Now, Richard, when he was a lad, had been on a journey to the South Seas, and had learned some of the peculiarities of the native mind, and he did not suppose that American Indians differed very much from certain well-bred Polynesians in little matters of form and good taste. When his mother told him what had occurred before Lali entered the breakfast-room, he went directly to what he believed was the cause, and advised tact with conciliation. He also pointed out that Lali was something taller than Marion, and that she might be possessed of that general trait of humanity-vanity. Mrs. Armour had not yet got used to thinking of the girl in another manner than an intrusive being of a lower order, who was there to try their patience, but also to do their bidding. She had yet to grasp the fact that, being her son's wife, she must have, therefore, a position in the house, exercising a certain authority over the servants, who, to Mrs.

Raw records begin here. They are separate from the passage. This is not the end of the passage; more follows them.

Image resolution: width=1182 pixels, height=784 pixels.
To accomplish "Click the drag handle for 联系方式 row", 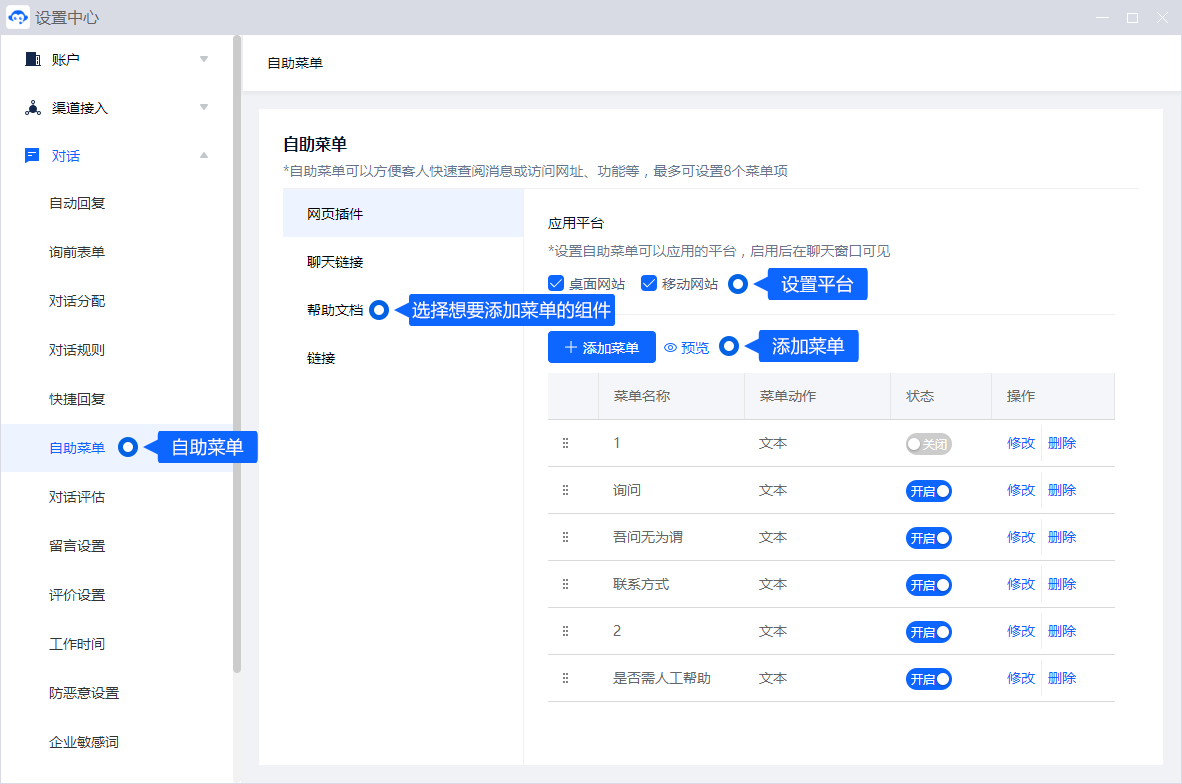I will click(x=565, y=584).
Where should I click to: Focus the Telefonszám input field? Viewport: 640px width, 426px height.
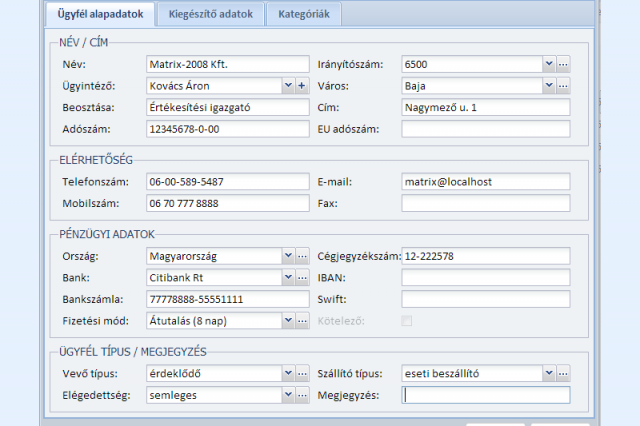pyautogui.click(x=227, y=182)
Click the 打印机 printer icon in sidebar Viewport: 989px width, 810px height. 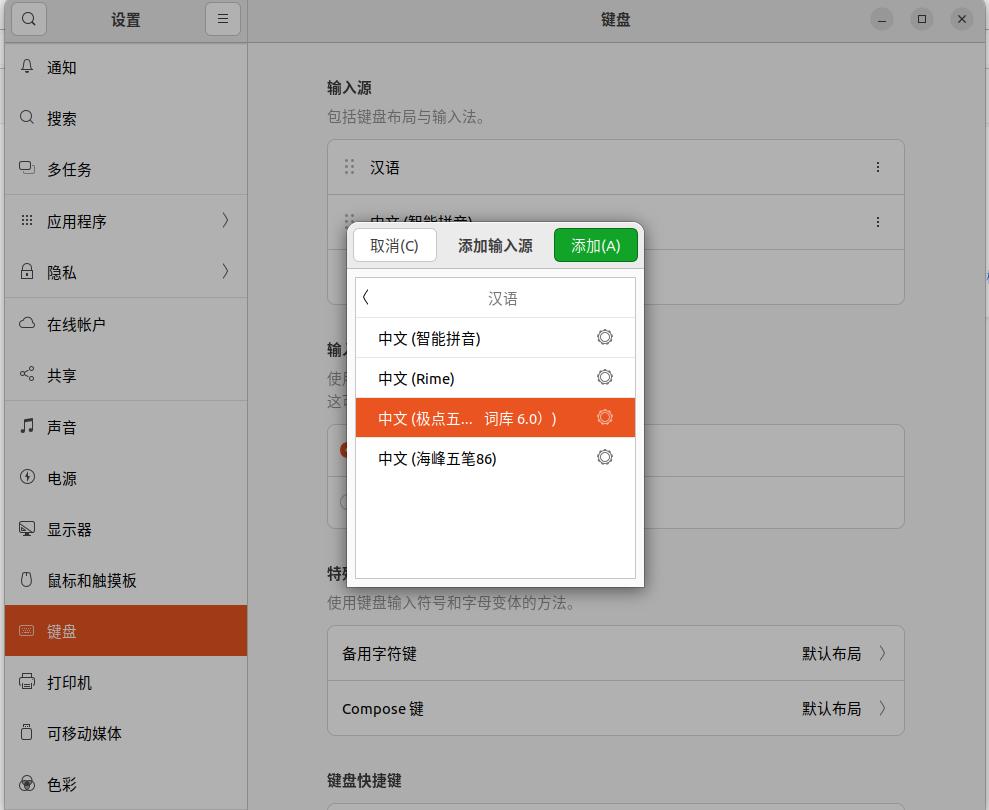tap(27, 682)
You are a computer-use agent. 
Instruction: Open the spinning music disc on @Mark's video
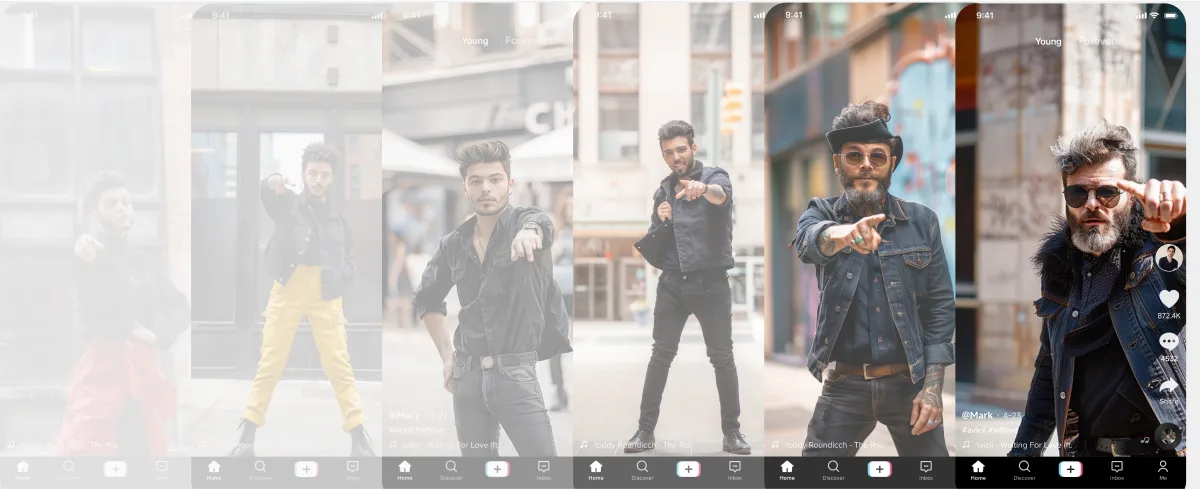click(1167, 435)
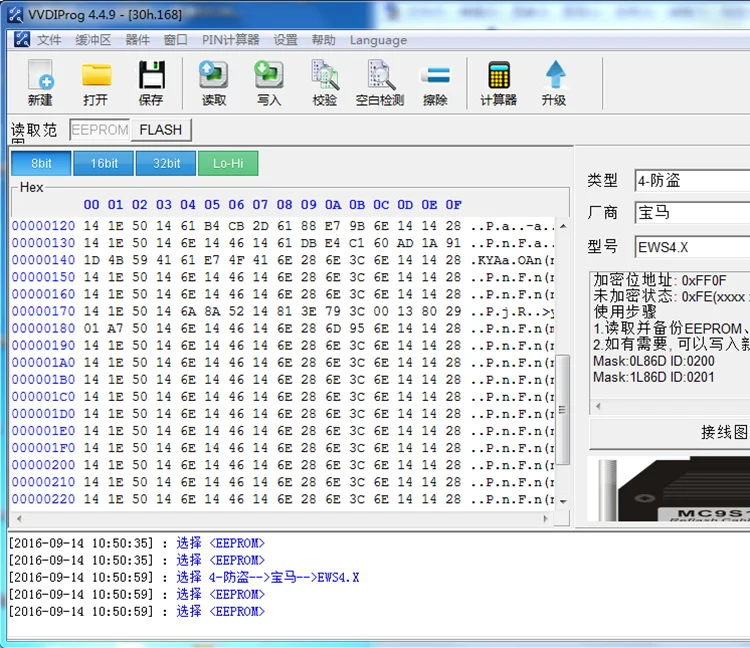Open the 计算器 calculator tool
Screen dimensions: 750x648
click(x=498, y=82)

Armour, at first seemed of superior stuff. But Richard said to her: "Mother, I fancy you don't quite grasp the position. The girl is the daughter of a chief, and the descendant of a family of chiefs, perhaps through many generations. In her own land she has been used to respect, and has been looked up to pretty generally. Her garments are, I fancy, considered very smart in the Hudson's Bay country; and a finely decorated blanket like hers is expensive up there. You see, we have to take the thing by comparison; so please give the girl a chance."
And Mrs. Armour answered wearily, "I suppose you are right, Richard; you generally are in the end, though why you should be I do not know, for you never see anything of the world any more, and you moon about among the cottagers. I suppose it's your native sense and the books you read."
Richard laughed softly, but there was a queer ring in the laugh, and he came over stumblingly and put his arm round his mother's shoulder.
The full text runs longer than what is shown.